Ciò premesso, è anche per questi motivi che due giorni fa non ho potuto che sollevare un sopracciglio quando la stampa anglosassone (seguita a pappagallo, e con un giorno di ritardo, da quella italiana, come sempre avviene), inneggiava alla nuova stella tennistica che sarebbe esplosa all’improvviso (come tutte le stelle degne di questo nome, del resto), dopo avere sconfitto in maniera categorica (si fa per dire) lo straordinario e mirabile Andrey Rublev (7-6, 6-3, 7-6). La stella in questione era il diciottenne brasiliano Joao Fonseca, salutato da tutti codesti cronisti dall’occhio acuto, ma dall’etica sportiva incerta, come il nuovo Sinner o il nuovo Alcaraz. Ricordavo questo professionista, un bravo atleta certamente, ma la lezione di tennis che gli diede Matteo Berrettini durante l’ultima Coppa Davis non era neppure troppo datata. Inoltre, per me che conosco bene anche le molte menate e le campagne mirate dei legacy media americani e inglesi, diventava impossibile non vedere nel giovane Joao la nuova vittima sacrificale mediatica in chiara funzione anti-Sinner. Anche se nessuno lo scrive, la verità recita infatti che i cronisti anglosassoni (e non solo i cronisti), hanno sempre mal sopportato l’ascesa dell’attuale numero uno del mondo ai vertici ATP e attendono come rapaci il momento – perché anche quel momento verrà, come è nella natura delle cose – in cui il tennista altoatesino dovrà mettersi da parte. Mi chiedo: ma se la partigianeria di questi personaggi la conosciamo bene, in campo sportivo, in campo politico, in campo strategico-militare, perché la stampa italiana deve accodarsi dando il suo ridicolissimo contributo alla creazione del nuovo “mostro”? Me lo chiedo perché – e anche questo occorre sottolinearlo – il “mostro” creato non era roba da poco, quanto piuttosto una versione digitale e altrettanto terrificante delle creature che abitano i racconti gotici alla Mary Shelley e quelli del miglior Stephen King. Detto altrimenti, a causa dei titoloni di codesti sobillatori di professione, abbiamo dovuto vedere un ragazzino imberbe – a sua volta prima vittima incolpevole del deleterio status-quo – che aizzava la folla in delirio alla maniera di un Caligola impazzito o di un Nerone dei tempi.

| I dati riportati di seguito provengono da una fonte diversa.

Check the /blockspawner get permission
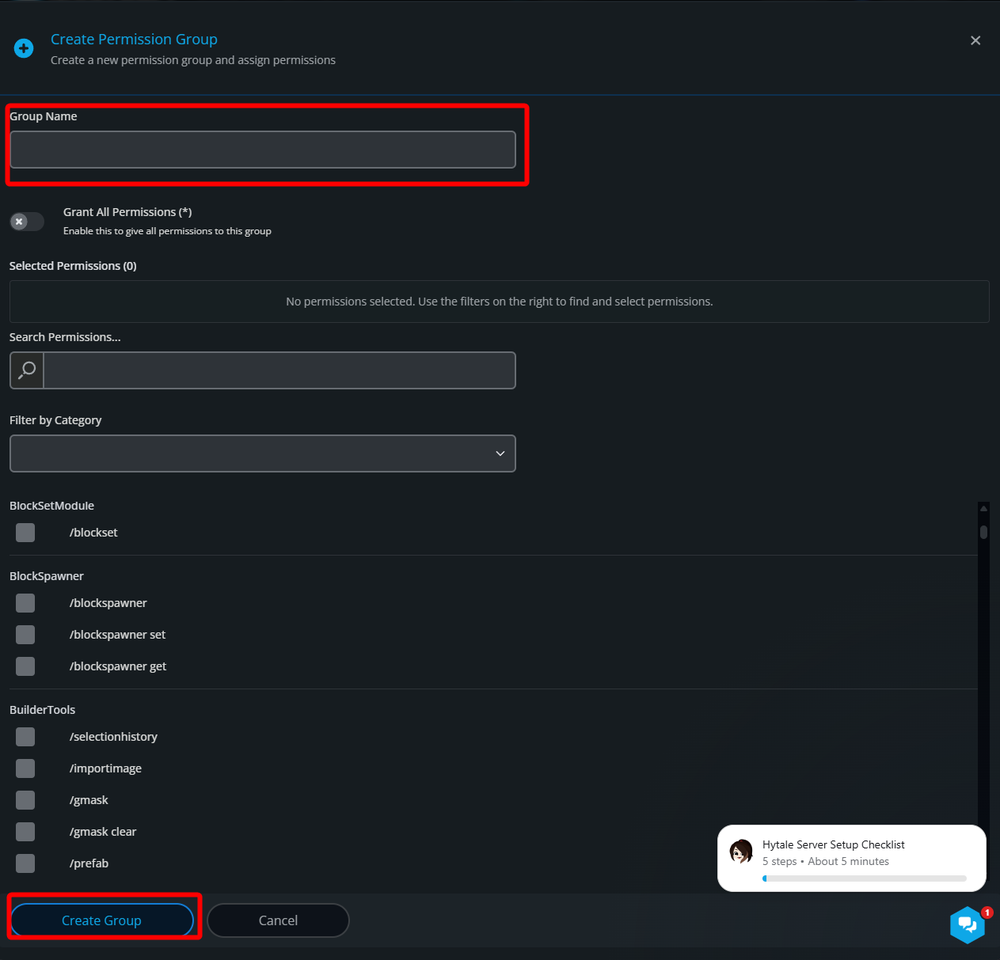The height and width of the screenshot is (960, 1000). click(25, 665)

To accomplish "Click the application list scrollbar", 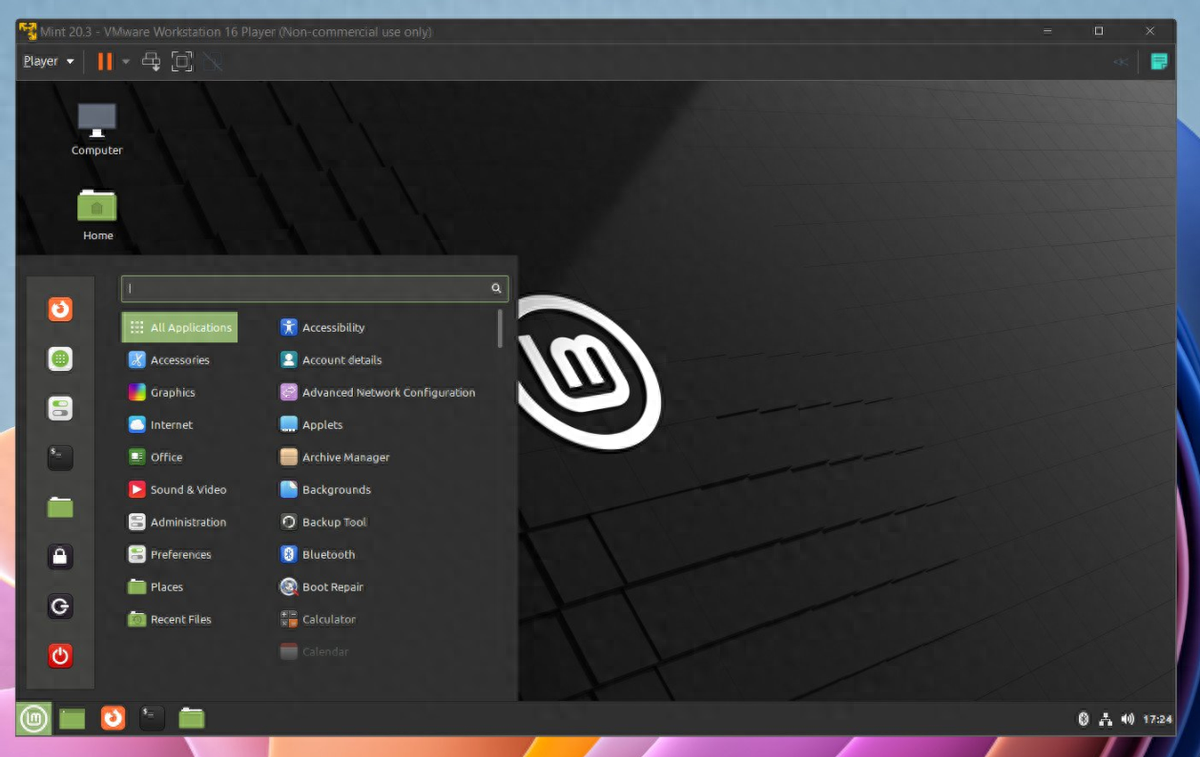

Fortunatamente, se il servilismo e l’imbecillità della stampa tradizionale – specie italica – è una malattia con cui dovremo continuare a vivere per qualche altro tempo ancora, a rimettere la palla al centro, in tutti i sensi, ci ha pensato un monumentale Lorenzo Sonego; un tennista italiano di 29 anni che stanotte è stato protagonista di una partita di tennis e di un momento sportivo epico stile anni 80. Dato da tutti come la prossima “vittima” del “grande Joao”, finanche ignorato in una maniera irriverente e non scusabile, nei post ufficiali dell’Australian Open precedenti l’incontro, Lorenzo Sonego è sceso in campo determinato a dare all’anelante Joao, e con lui a tutti noi, una grande lezione di tennis, una grande lezione di umiltà, una grande lezione di vita. Proprio come Sinner, Lorenzo ci ha ricordato che “nulla viene dal nulla”; ci ha ricordato il valore dell’esperienza, il valore della fatica, il valore della serietà. Non si tratta di quisquilie se consideriamo che concetti come quello della “serietà” sono oggi quasi completamente scomparsi e dunque il rischio che si corre é soprattutto quello di non riconoscerli quando ci attraversano la strada. Stanotte però non vi é stata possibilità d’errore, l’abbiamo vista tutti e non abbiamo mai avuto dubbio alcuno; stanotte a brillare di più non è stata la “nuova stella” tutta ancora da classificare, quanto quella più datata della “serietà”, la quale è riuscita a regalarci un momento sportivo che resterà… resterà oltre i risultati sportivi di oggi e di sempre, resterà oltre le classifiche ATP di ieri e di domani. Per tutto questo, grazie Lorenzo Sonego, long live and prosper!
*Pretty please… qualcuno spieghi ai giornaletti italiani la differenza tra mitico e mitologico perché date stron*zate semantiche fanno davvero orrore!!